This is a line from my book. I cribbed it from Didion, but the overlap of readers between her and me is limited to my mom’s book club. Robert didn’t mind his fictional rendering, unlike most, though he still insists I exaggerated his libertine persona. Which I may have. Fact and interpretation blurred a long time ago, of both place and people.

We get beers and sandwiches and catch up in a breezy, tranquil way. Some old friendships fray, some adapt, some remain fixed and exact through time and rigor. This is how it is with Robert and I am glad for it. It’s nice to pretend at being aimless again.

“I feel like we know them.” I follow Robert’s eyes into the grill, where a father, mother and three small children have taken nest. It takes a few seconds but I place the parents.

“Jason and Amanda Jankowski,” I say. “Class ahead of us. Dated all through Saint I’s.”

“Ah. They look – ” he shrugs. “Like each other.”

“That can happen,” I say. “Marriage is a face blender.”

The Jankowskis’ food arrives from the kitchen and they clasp hands and begin to pray.

“Stop, Thrope,” Robert says. I haven’t done or said a thing.

“What.”

“I see the gears moving up there.” He shakes his head. “Big-city writer, can’t go home again.”

I hadn’t thought that or anything about the praying family. My mind, really, truly, had been on the river ducks, and the graffiti message on the sidewalk. I tell Robert this, and say that I admire the conviction and sincerity in an act like public prayer. Hell, I say, I could use more of both.

He just shakes his head again. He doesn’t believe me.

We finish our sandwiches and get another round. Robert leans back in his chair and crosses his legs, his cowboy boots catching a glint of peeking sun.

“Flores, dead and gone.” I tilt my head. “You guys ever … ” He trails off, not finishing his sentence. Whatever word he intended, my answer remains no.

“Too bad,” he says.

“Yeah,” I say.

“All because you made him a fake villain who shuts down a pretend student newspaper.” Robert and I have had this conversation before, almost word for word, but I still appreciate his going through the motions. “So weird.”
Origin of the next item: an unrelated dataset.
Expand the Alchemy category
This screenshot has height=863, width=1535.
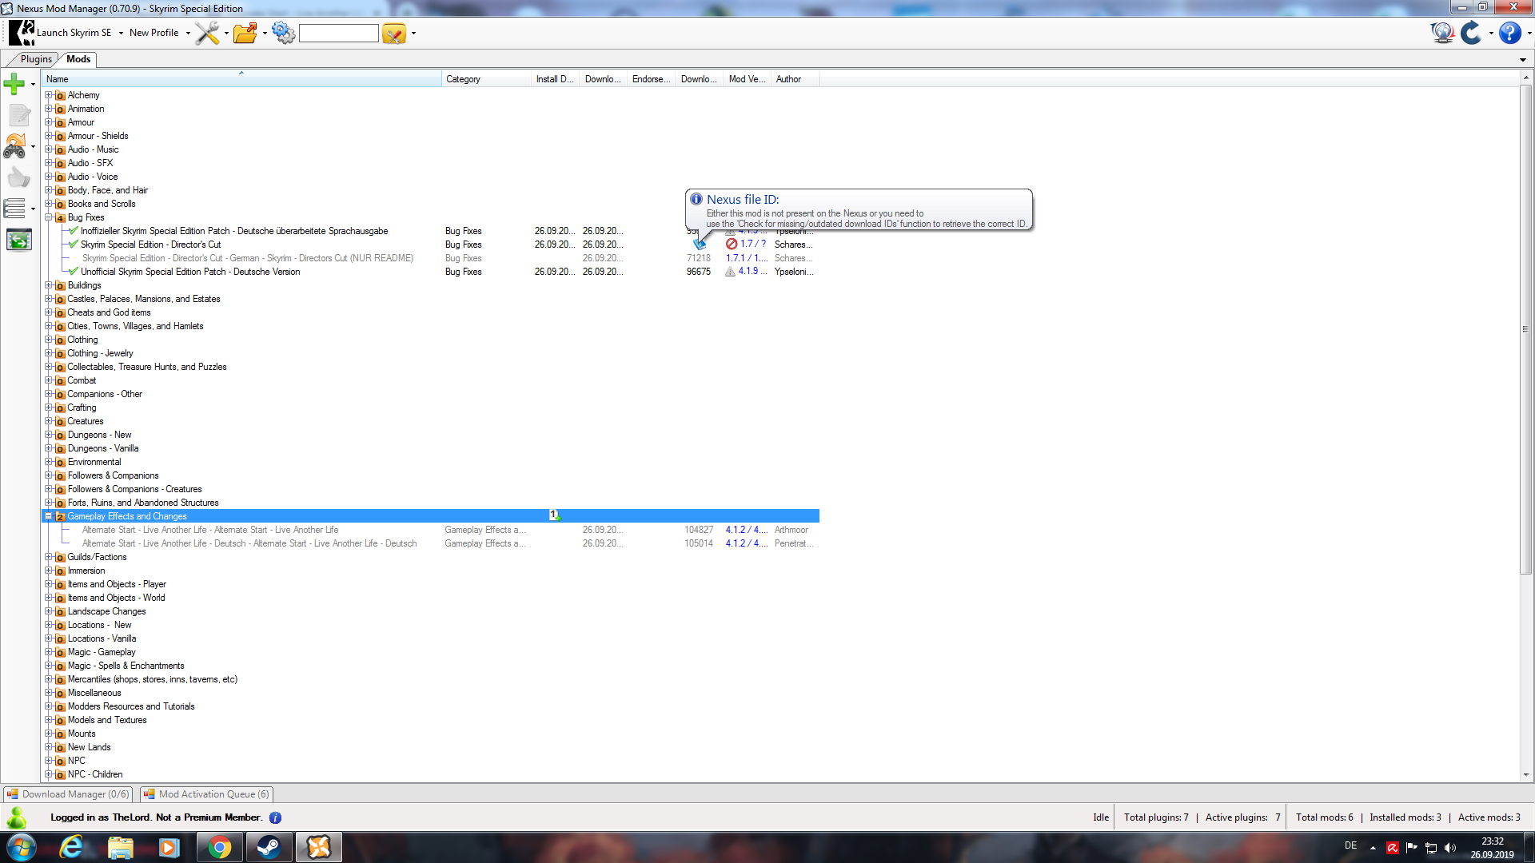49,95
“He was a prideful man.” I pause. “Though ‘Mr. Flowers’ as a stand-in for Flores could’ve been more subtle.”

Robert shrugs. For him, the book is someone else’s lark, someone else’s ball and chain. He’s like I was before, free of the burden of others’ lives. It’s ignorance, perhaps, though without that ignorance I’d never have been able to see it through. Maybe Ali’s right about everything being fucked. Robert asks if I want to go to a party in Basque Creek that evening. “Some fancy folk will be there. Good material for your next bestseller! Text Ali, the power couple should come, too.”
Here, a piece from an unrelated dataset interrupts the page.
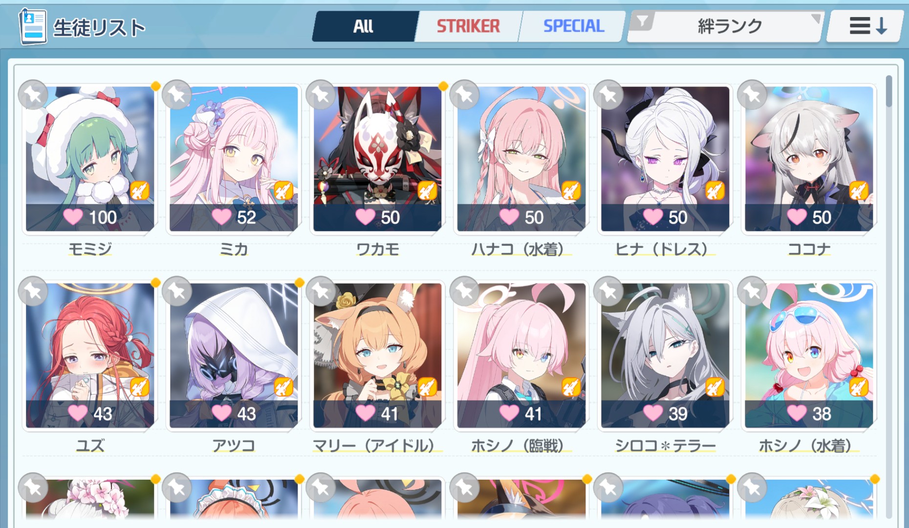Image resolution: width=909 pixels, height=528 pixels.
Task: Expand dropdown arrow beside 絆ランク
Action: (815, 19)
I don’t want to go to a party with fancy folk in Basque Creek. I came here to brood and remember, not to find and enjoy. But Robert’s easy swagger has infected the best of us over the years.

“Why not,” I say.

*

Here’s the thing about the book: it did fine. People in publishing would call it a nice debut. Solid. Which means: middling. Ordinary. Meh. Which really means: On to the next one.
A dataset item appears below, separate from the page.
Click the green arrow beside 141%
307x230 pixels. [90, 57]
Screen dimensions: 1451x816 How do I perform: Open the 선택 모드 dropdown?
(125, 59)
Did The Times review it? Reader, it did not. Did The Post? It did not. A Sinclair Lewis scholar reviewed it for The New Republic (online only) and found it “engaging in a belabored, post-ironic kind of way … perhaps this tale of youthful blundering could’ve charmed if only its author had recognized the characters’ complete lack of stakes.” I have reason to suspect that half the hardcovers sold reside in my dad’s basement.

A novel about growing up in Sante Fe came out a month after and sold eight times as many copies. It made every award short-list ever coveted. I met the author in New York at a reading. He didn’t even do me the courtesy of being an asshole.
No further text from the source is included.